PARAMEDICS have been named as the most trustworthy profession for the 11th year running while politicians, journalists, chief executive officers and talkback radio hosts are still struggling to be believed.
These were the opinions of 1200 Australians questioned for the annual trust survey conducted by Australian Reader's Digest.
Ambulance NSW Northern Rivers acting duty operations manager Daniel Willis said people looked up to paramedics due to the role they performed.
"Paramedics are invited into people's homes at the worst sort of times; when they are sick and injured," he said.
"The nature of our work being on the front line and having face-to-face contact during people's times of need has developed that trust.
"When people call us there is just a natural element of trust due to the duties we perform."
Mr Willis said he felt less trusted when he wasn't in his work uniform.

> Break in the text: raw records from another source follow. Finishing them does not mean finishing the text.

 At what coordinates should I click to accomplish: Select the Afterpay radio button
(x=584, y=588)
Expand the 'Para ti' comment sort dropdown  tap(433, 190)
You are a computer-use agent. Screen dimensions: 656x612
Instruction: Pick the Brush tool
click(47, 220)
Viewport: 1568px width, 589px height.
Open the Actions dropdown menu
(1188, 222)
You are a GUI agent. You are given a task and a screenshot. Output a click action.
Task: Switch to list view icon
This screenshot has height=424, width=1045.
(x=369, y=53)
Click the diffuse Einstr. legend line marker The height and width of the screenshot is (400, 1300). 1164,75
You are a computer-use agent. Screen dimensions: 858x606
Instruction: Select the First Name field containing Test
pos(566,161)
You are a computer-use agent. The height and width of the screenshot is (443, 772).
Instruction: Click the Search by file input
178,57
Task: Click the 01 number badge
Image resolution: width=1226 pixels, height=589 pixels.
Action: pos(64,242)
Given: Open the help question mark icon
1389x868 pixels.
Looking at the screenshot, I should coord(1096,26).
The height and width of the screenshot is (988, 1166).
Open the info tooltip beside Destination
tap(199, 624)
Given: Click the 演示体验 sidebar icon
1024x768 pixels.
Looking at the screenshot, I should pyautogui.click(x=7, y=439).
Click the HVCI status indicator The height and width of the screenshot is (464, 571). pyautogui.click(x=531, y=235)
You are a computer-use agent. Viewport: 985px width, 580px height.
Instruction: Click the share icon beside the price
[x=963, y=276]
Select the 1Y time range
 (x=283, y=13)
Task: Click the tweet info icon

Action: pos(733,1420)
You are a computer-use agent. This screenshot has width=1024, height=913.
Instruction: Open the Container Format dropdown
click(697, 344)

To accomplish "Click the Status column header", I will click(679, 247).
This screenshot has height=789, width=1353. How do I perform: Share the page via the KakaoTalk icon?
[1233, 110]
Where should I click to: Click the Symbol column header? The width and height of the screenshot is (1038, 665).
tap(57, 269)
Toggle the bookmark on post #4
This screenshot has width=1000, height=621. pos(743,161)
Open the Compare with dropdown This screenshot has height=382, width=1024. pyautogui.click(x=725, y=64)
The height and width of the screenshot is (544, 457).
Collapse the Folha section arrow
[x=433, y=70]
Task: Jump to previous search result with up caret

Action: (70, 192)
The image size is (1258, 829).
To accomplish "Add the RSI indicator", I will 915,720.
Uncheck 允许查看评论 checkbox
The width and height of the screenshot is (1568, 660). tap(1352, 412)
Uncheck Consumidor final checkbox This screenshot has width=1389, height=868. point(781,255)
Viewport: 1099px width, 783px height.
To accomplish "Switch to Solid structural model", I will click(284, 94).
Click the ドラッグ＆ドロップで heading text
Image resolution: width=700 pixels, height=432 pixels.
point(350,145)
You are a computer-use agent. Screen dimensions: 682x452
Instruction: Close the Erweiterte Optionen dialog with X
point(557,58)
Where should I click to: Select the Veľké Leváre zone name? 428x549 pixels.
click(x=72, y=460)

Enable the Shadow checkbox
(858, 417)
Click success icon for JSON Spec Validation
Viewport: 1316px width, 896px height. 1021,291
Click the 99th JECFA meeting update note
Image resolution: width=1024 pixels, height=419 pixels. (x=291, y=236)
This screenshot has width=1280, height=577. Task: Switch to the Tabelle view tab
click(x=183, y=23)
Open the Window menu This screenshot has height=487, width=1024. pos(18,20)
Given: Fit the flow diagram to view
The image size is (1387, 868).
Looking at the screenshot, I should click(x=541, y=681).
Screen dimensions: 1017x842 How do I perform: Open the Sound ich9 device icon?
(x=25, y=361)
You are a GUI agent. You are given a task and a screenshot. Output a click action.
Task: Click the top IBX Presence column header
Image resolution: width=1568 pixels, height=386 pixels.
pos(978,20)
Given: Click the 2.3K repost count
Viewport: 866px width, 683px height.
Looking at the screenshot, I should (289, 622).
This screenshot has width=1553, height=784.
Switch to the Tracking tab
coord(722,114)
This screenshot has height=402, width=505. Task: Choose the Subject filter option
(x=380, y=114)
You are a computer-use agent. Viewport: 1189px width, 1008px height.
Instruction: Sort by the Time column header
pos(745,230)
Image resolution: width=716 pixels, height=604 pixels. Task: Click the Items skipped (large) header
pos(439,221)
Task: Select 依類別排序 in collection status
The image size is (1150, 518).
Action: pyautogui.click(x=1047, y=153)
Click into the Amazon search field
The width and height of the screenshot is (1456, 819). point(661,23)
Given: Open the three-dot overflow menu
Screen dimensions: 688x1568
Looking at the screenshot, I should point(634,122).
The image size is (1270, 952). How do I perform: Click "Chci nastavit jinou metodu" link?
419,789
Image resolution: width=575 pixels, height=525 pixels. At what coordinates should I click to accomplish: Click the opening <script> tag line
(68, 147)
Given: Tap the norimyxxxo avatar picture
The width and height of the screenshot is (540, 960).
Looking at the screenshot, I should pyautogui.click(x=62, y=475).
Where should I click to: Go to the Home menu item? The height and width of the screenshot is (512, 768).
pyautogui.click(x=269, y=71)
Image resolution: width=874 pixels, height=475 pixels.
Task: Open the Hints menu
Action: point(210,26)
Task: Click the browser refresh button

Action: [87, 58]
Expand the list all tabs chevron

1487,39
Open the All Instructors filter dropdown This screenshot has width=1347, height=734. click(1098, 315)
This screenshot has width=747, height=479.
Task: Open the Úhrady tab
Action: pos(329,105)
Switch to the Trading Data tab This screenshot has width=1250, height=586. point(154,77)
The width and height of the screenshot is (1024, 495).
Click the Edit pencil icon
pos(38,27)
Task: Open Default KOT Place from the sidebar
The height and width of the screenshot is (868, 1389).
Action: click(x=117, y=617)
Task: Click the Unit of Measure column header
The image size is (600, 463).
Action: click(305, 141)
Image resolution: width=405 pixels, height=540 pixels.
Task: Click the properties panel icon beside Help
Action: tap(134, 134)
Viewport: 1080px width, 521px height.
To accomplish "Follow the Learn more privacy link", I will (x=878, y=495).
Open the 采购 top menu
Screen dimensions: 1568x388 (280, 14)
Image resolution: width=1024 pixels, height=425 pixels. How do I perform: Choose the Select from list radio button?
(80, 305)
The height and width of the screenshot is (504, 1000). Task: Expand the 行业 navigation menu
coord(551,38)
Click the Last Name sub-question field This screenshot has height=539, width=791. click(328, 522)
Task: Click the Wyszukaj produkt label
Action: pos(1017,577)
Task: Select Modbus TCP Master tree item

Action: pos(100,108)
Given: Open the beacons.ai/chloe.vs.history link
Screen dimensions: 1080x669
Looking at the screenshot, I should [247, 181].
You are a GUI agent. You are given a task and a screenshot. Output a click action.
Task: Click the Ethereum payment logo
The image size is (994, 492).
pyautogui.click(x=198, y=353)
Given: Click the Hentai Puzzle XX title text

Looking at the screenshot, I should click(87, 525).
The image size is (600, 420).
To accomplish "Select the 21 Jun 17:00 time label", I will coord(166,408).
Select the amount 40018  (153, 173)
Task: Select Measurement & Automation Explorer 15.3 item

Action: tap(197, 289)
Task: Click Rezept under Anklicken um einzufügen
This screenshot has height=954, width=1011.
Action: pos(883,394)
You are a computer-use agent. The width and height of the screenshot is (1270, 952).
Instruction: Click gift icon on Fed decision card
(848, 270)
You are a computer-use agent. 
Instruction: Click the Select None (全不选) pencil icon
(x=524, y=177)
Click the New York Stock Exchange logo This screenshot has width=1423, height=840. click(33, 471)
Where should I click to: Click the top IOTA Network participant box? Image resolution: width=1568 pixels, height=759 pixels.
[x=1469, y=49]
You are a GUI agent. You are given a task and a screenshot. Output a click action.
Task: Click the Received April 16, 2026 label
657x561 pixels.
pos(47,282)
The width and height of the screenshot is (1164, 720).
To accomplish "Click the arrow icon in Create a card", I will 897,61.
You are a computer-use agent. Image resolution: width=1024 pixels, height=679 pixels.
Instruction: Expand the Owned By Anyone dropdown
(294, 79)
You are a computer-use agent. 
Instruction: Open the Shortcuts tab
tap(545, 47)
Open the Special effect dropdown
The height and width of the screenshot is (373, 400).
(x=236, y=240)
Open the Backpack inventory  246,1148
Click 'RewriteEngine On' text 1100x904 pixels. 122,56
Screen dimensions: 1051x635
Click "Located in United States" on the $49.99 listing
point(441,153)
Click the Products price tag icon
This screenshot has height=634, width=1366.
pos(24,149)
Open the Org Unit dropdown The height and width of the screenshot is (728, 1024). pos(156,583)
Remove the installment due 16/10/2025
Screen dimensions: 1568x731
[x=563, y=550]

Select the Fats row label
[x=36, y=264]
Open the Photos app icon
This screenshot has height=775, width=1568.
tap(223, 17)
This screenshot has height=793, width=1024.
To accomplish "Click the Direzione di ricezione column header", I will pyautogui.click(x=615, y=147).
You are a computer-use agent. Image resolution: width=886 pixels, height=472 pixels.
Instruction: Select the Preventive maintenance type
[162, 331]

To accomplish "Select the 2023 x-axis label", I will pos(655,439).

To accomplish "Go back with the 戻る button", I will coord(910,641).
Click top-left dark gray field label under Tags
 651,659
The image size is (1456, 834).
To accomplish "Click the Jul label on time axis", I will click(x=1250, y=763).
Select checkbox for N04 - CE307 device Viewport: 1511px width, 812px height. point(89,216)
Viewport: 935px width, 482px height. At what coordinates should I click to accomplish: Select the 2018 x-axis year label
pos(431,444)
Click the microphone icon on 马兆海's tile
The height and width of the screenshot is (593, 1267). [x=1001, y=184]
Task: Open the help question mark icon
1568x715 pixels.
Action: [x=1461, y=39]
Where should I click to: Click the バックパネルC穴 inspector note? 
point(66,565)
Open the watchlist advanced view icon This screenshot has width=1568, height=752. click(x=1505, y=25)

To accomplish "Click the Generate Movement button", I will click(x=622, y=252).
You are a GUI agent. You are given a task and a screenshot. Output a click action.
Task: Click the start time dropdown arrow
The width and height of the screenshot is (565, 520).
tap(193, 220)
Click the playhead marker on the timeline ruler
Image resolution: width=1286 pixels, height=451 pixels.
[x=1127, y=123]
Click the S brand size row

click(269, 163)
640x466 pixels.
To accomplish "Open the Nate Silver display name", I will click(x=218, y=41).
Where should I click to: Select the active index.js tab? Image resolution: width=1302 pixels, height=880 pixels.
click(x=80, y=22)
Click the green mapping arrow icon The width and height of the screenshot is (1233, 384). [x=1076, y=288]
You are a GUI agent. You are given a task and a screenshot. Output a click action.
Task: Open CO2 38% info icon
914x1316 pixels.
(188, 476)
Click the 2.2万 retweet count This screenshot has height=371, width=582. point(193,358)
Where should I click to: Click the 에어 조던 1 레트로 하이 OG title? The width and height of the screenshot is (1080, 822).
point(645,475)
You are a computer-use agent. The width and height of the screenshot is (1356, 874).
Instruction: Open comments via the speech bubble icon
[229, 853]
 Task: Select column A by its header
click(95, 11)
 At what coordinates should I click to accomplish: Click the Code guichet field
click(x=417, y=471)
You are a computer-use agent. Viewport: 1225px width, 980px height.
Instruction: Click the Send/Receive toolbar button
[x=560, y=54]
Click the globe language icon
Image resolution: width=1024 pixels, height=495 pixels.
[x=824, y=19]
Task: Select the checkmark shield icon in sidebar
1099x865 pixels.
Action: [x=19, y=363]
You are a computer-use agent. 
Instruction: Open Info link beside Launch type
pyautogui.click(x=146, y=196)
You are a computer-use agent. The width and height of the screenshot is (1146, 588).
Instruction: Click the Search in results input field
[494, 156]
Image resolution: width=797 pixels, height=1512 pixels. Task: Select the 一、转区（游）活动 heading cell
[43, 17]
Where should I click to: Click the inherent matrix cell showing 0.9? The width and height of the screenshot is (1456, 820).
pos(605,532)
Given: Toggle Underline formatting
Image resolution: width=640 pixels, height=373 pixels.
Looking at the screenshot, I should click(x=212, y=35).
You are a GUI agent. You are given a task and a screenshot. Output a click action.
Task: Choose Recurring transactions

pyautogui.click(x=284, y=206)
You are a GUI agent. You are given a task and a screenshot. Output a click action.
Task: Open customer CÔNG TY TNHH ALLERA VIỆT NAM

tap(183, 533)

"When you put on the uniform there is an element of pride instilled in paramedics," he said.
"The title, the uniform and the role of a paramedic allows people to put a lot more trust in the paramedics themselves."
Labor candidate for Lismore Isaac Smith said he wanted to change the stereotype of politicians being untrustworthy.
"The key is being accessible, accountable, and to admit when you make a mistake, which people don't like doing and politicians even less so," he said.
Mr Smith said the political system had contributed to the mistrust of politicians.
"People acknowledge our current political system doesn't work and I think small changes to our political system will help change people's perception," he said.
"Communication, being available to all groups in the community regardless of their political persuasion or political perceptions, being accountable and being there to take the blame is what people want from politicians."